Foto de mi casa natal – Libertad 672 (altos).

Los altos y los bajos (674) adquiridos en 1922, fueron propiedad de mi abuela paterna.

Al frente del inmueble obsérvase el poste que ya había desaparecido cuando la Choncholicera armaba su brasero.

Fuente: foto (1946), pertenece al autor de la narración.
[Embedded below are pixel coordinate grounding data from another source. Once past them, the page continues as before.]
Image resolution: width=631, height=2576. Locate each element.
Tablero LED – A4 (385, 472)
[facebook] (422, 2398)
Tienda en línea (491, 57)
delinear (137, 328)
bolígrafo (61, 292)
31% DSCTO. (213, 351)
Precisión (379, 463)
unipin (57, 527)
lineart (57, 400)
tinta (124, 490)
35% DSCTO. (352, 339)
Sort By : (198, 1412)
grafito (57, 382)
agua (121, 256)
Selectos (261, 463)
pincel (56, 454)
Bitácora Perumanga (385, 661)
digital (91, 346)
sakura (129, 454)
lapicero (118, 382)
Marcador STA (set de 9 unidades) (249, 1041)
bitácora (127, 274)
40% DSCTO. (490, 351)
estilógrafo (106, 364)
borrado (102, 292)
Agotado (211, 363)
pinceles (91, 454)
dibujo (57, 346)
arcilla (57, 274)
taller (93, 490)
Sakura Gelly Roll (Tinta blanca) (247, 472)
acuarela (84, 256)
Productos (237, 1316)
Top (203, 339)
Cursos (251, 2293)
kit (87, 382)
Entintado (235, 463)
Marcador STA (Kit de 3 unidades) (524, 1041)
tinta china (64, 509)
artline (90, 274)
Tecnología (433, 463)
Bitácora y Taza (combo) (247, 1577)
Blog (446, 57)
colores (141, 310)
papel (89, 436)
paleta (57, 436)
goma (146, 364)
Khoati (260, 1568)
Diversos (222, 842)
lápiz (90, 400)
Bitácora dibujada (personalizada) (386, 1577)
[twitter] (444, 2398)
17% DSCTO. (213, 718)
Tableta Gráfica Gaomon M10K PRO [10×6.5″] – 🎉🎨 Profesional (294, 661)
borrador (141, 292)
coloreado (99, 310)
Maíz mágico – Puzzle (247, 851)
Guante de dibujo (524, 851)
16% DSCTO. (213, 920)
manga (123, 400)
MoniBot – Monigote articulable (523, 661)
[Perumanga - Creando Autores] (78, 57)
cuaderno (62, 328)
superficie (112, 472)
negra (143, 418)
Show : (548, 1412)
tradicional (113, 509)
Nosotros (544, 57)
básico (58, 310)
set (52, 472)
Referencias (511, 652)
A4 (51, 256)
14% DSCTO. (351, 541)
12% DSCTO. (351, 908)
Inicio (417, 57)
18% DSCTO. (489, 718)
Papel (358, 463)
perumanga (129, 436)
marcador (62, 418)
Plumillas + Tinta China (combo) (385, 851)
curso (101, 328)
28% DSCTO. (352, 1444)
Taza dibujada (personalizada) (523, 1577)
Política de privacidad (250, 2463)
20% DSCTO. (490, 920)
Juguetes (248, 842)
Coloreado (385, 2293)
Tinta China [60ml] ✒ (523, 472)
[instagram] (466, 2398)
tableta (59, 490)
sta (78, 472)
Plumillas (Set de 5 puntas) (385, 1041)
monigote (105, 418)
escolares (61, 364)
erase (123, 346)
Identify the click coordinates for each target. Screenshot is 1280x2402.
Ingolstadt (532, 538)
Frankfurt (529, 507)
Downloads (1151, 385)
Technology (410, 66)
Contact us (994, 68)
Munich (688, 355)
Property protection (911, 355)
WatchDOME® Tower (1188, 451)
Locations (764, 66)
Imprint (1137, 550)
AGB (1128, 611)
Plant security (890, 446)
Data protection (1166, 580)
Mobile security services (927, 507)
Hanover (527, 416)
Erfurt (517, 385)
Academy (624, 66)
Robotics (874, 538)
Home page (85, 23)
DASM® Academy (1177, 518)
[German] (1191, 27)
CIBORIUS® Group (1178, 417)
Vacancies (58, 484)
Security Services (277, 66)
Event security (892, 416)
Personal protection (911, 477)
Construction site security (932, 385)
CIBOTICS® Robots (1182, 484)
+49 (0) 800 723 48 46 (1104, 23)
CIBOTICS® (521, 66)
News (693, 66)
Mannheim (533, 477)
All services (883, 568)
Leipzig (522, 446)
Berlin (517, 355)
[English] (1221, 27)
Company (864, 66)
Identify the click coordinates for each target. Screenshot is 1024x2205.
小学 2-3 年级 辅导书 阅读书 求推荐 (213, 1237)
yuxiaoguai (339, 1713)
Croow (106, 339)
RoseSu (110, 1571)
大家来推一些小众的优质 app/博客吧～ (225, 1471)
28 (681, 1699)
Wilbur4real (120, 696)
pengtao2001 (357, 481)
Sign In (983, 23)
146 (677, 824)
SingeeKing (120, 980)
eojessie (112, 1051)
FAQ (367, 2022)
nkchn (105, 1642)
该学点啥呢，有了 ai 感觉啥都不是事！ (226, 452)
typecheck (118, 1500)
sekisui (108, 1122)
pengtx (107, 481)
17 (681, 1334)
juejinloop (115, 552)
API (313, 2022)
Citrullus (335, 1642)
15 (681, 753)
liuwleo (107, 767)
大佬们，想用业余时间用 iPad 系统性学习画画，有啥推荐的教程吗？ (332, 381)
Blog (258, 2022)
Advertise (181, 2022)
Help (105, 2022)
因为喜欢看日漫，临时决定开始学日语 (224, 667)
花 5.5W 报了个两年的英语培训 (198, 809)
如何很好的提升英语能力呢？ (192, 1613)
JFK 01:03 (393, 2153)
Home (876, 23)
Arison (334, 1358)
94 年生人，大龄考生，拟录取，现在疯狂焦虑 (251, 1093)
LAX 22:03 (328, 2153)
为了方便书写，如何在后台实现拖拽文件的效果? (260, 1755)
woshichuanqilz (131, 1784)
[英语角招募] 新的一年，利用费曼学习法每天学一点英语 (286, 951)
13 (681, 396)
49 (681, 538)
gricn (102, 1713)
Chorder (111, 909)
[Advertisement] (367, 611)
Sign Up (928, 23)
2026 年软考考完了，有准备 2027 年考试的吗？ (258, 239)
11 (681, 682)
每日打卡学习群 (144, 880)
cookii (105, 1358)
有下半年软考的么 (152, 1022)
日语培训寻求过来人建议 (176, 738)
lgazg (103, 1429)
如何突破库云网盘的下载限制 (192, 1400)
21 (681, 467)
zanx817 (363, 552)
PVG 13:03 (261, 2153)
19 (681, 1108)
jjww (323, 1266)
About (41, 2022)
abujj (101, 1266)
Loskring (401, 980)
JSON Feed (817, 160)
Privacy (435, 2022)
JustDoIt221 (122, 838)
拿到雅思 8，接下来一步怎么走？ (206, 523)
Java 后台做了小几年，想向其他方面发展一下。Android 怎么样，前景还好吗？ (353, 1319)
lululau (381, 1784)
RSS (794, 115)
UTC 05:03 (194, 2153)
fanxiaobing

Como no sé si habrá ocasión de volver a referirme del camión que tumbó el amarradero burreril y mulero diré que se trataba del único modelo mastodóntico que he visto en mi vida. Era éste vehículo de enorme carga blanca -paralelepípedo regular- cerrada por puertas posteriores que indicaban que se trataba de refrigeradora móvil. Lo extraordinario de la máquina era que no se movía por eje sino por sendas gigantescas cadenas accionadas por piñones que, a modo de bicicleta, ejercían tracción yendo desde el motor a las ruedas traseras. Prosigo con nuestra verídica historia.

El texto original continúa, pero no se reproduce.